Come descitto nella pagina Dalla parte dei bambini, i cuccioli d'uomo "procedono" nel mondo facendosi teorie che poi via via vengono confermate dalla pratica o dalla narrazione altrui. Ultimamente i nostri bimbi sono meno esposti alla sperimentazione pratica, per via delle vite frenetiche che la nostra società impone; spesso i genitori hanno poco tempo per accompagnarli nella scoperta del  mondo ...facendo insieme.



Questo momento potrebbe essere molto utile alla riscoperta di piccole competenze, fondamentali all'astrazione cognitiva, godendo, per esempio, di un tempo più lento: per la vicinanza di una guida adulta affettiva e per "rielaborare" insieme i processi.

E allora... possiamo imparare a vestirci da soli, scegliere i propri capi in relazione al meteo o alle attività previste ma anche... aiutare i genitori nelle faccende domestiche e quotidiane.
I bambini della scuola primaria possono fare il proprio letto (e tenere in ordine la cameretta), aiutare caricare la lavatrice, stendere, spolverare i mobili, passare aspirapolvere e straccio (con un adeguato supporto all'uso della corrente), dividere e riordinare gli indumenti stirati dai genitori, aiutare nella preparazione quotidiana dei pasti, ecc... I più piccoli possono aiutare.

Tutto questo permette di:

1)  alleggerire il carico delle "faccende domestiche", ormai quasi completamente sulle spalle dei genitori, e dare la possibilità a momenti ludici condivisi (letture condivise, giochi di movimento e "gare", giochi in scatola, canzoni ecc..), momenti distesi dedicati alla "scuola a distanza" e spazi di reciproca autonomia*;

2)  esercitate funzioni cognitive fondamentali;

3) arricchire il patrimonio di esperienze di successo concrete utili a sostenere una positiva percezione di sè.


Non ci credete? e invece sì!
"Caricare la lavatrice" per esempio permette di allenare diverse funzioni cognitive ed "aprire" a molte scoperte.  Diviene necessario pianificare l'azione, progettare, attivare la memoria a breve termine, discriminare (dividendo i vestiti per colore), allenare la coordinazione oculo-manuale e creare teorie sul funzionamento di questo elettrodomestico (come si accende? che principio lo regola? ecc..) oltre a interrogarsi sul ciclo dell'acqua e mooooolto altro.

Diviene fondamentale chiedere ai bimbi il loro pensiero circa i processi in atto aiutandoli così a farsi strada nella conoscenza euristica.

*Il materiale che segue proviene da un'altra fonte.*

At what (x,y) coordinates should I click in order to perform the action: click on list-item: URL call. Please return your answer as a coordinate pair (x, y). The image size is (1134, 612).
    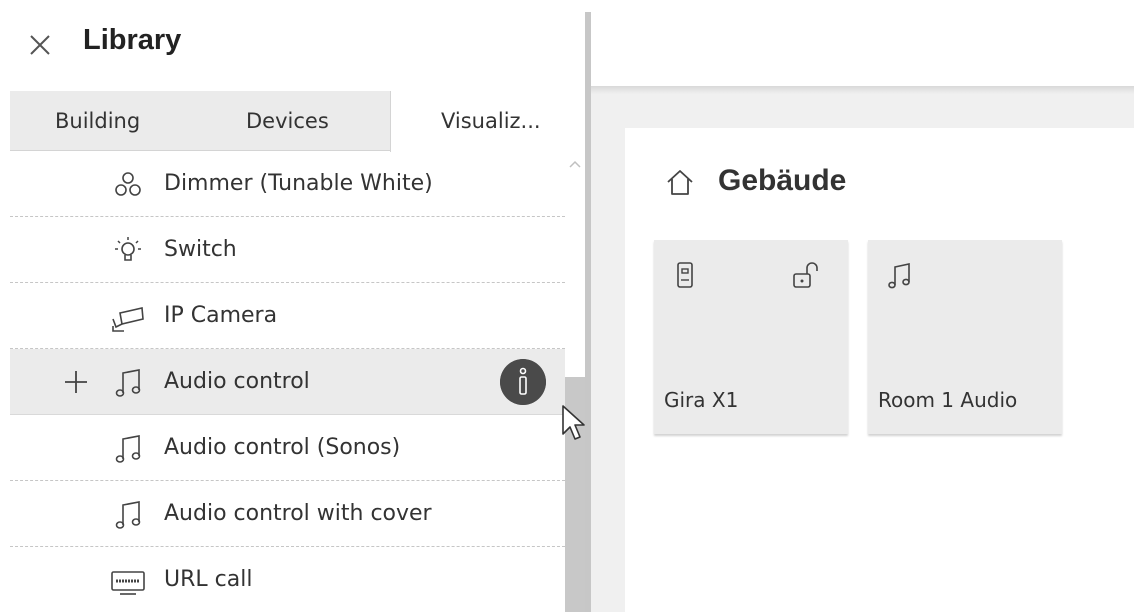
    Looking at the image, I should click on (288, 580).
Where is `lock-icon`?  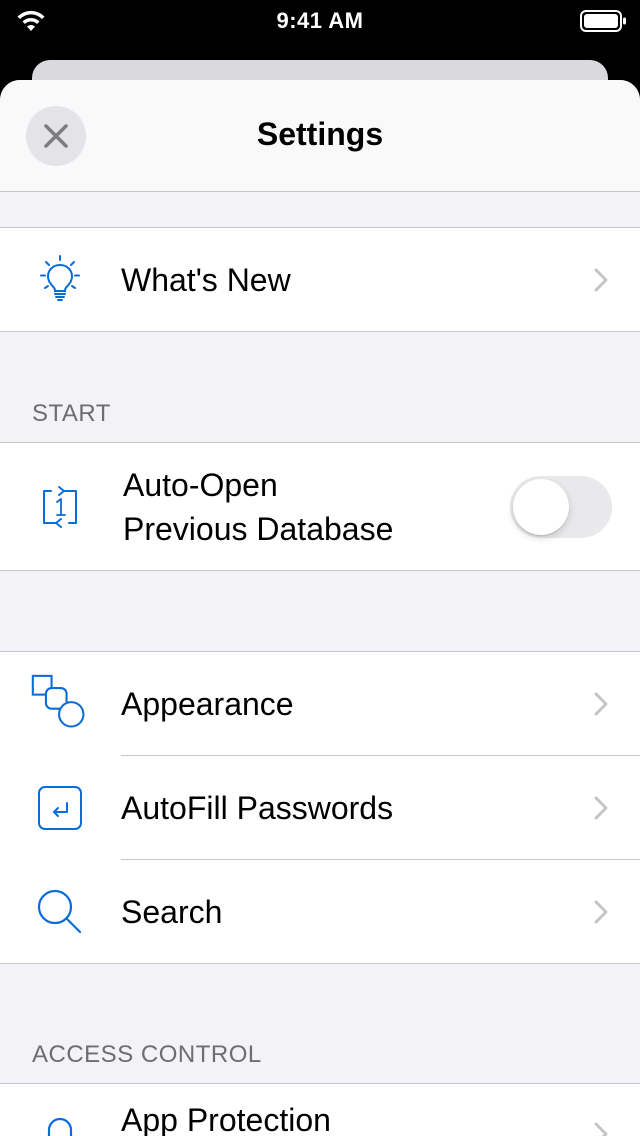
lock-icon is located at coordinates (60, 1124).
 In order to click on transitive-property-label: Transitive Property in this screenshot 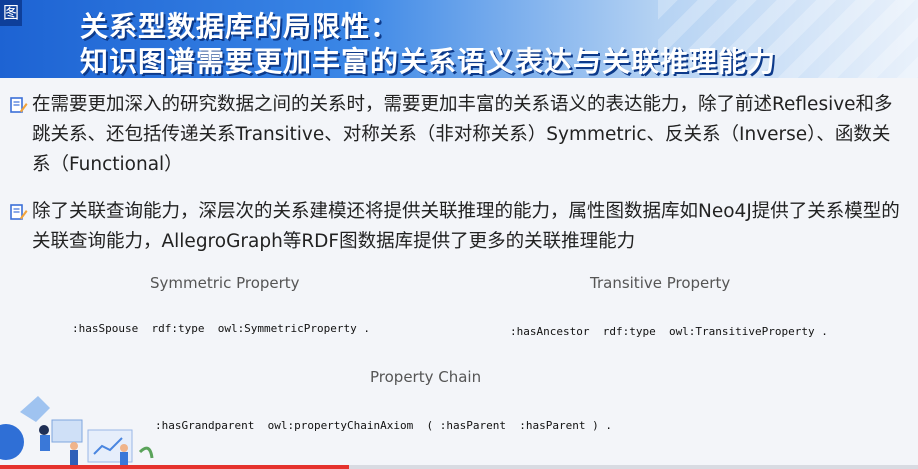, I will do `click(660, 283)`.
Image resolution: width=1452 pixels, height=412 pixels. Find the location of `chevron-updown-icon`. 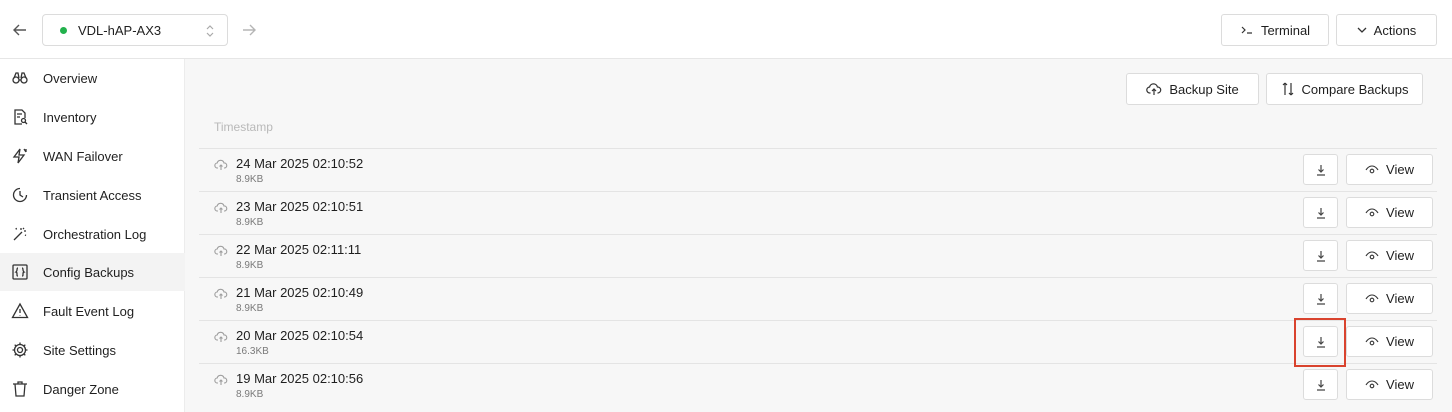

chevron-updown-icon is located at coordinates (210, 31).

Entrare in contatto con successi concerti e compiti portati a termine inoltre sostiene una percezione di autoefficacia in senso positivo.

Come coinvolgere i bimbi?* Se i nostri figli sono a digiuno rispetto a questo tipo di attività vanno accompagnati, motivati, coinvolti nella progettazione e rinforzati verbalmente... la relazione positiva è il primo modo per tenerli "agganciati" in questa esperienza, come in altre maggiormente creative. 
Diventa altresì utile la condivisione anticipata di routine chiare che ne prevedono l'inserimento. 





Nel "lavorare" su questo post abbiamo trovato una presentazione, pubblicata dal Comune di Bergamo, elaborata dalla Società Italiana di Pediatria Preventiva e Sociale, che risponde appieno al nostro pensiero:  qui vogliamo segnalarvela!
Troverete immagini semplici e chiare per una lettura veloce, non perdetevele!



La fatica di questo periodo potrebbe, infatti, limitare la nostra visione delle cose...
...Se è sicuramente vero che i bimbi stanno perdendo possibilità d'apprendimento, nonchè esperienze di socialità fondamentali per la crescita, è altrettanto vero che stanno vivendo un'esperienza unica che può aprire a nuove possibilità!

*aspetti che verranno successivamente approfonditi in altri PsicoPost.